The whole show was very well-done. Thorough and detailed. It was just the type of yard haunt we Halloween fans would expect to see (those who like special effects and illusions).


----------



## GreenCapt (May 28, 2006)

I just ordered the 2005 DVD and can't wait to get them! Whoohoo!


----------



## Dr Morbius (Sep 21, 2004)

Hauntinggroundsfan said:


> Oh, it was great in person. I knew about the show in the late '80s/early '90s, but did not start going to it until 1994 because it was about 15 miles away.
> 
> But when I went in 1994, I was hooked right away! After the first time I saw it, I was thinking about the show all of the following year. The Wandering Spirit was really mysterious until (years later) I was able to get a close look at it in the daytime. Another thing which stayed in my head were the funeral chimes heard in the graveyard section of the Sacred Woods. And the fog was top-quality.
> The whole show was very well-done. Thorough and detailed. It was just the type of yard haunt we Halloween fans would expect to see (those who like special effects and illusions).

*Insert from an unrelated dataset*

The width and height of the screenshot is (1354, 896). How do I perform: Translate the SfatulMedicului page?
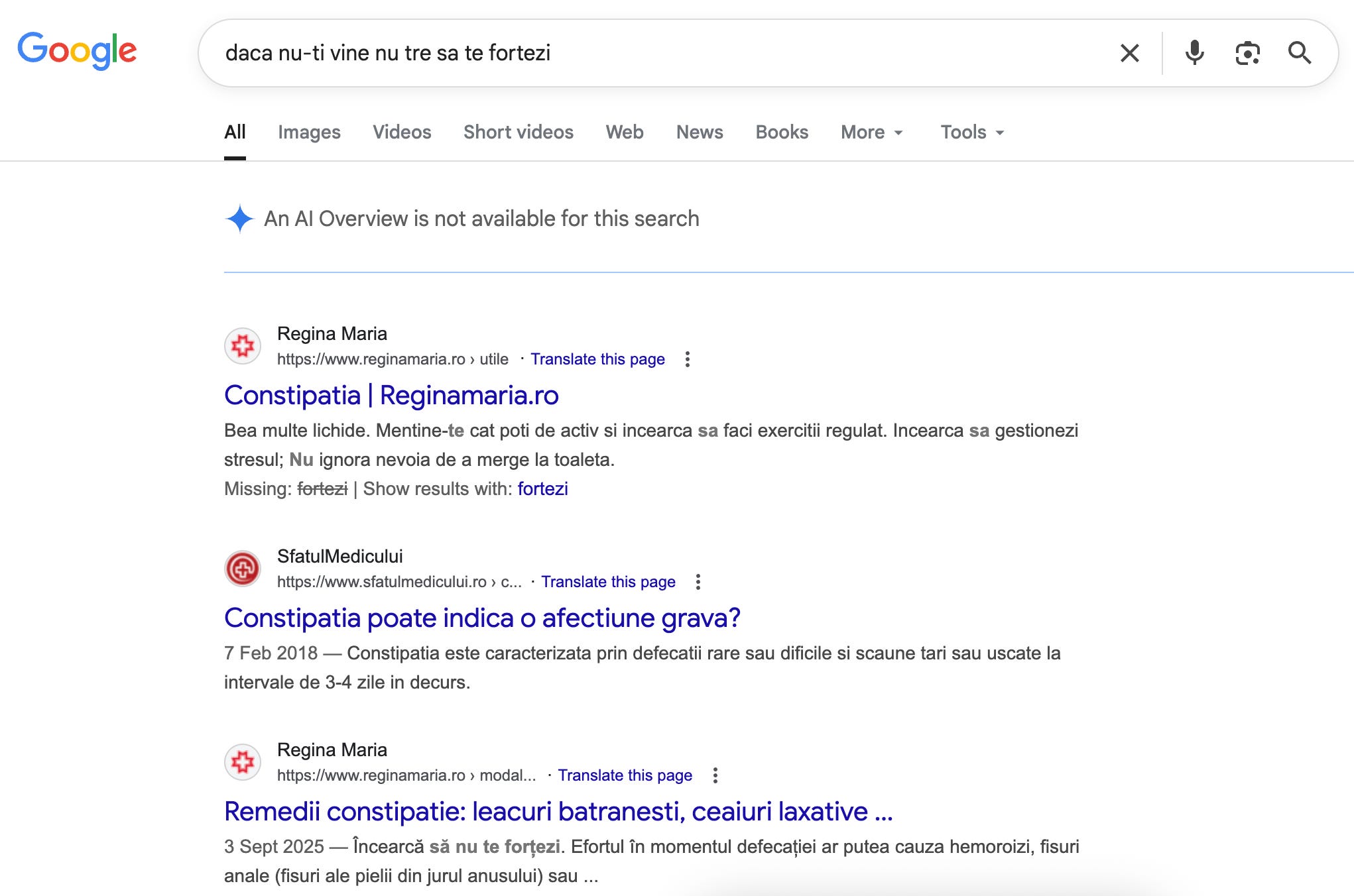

 Could you describe the wandering spirit and it's secret? I am very curious.


----------



## Hauntinggroundsfan (May 4, 2006)

Dr Morbius said:


> Could you describe the wandering spirit and it's secret? I am very curious.


It "floated" and whisked about the sacred woods area by means of a motorized pulley. It moved slowly so you had to watch it for several minutes.
It was supported by only one wire (probably fishing wire). At times, it even seemed to "bounce" a little. There was nothing solid on the prop below the shoulders- the wedding dress just hung there.

It was hard to see in the dark, on purpose. It was made to look like it appeared only when the lightning flashed.


----------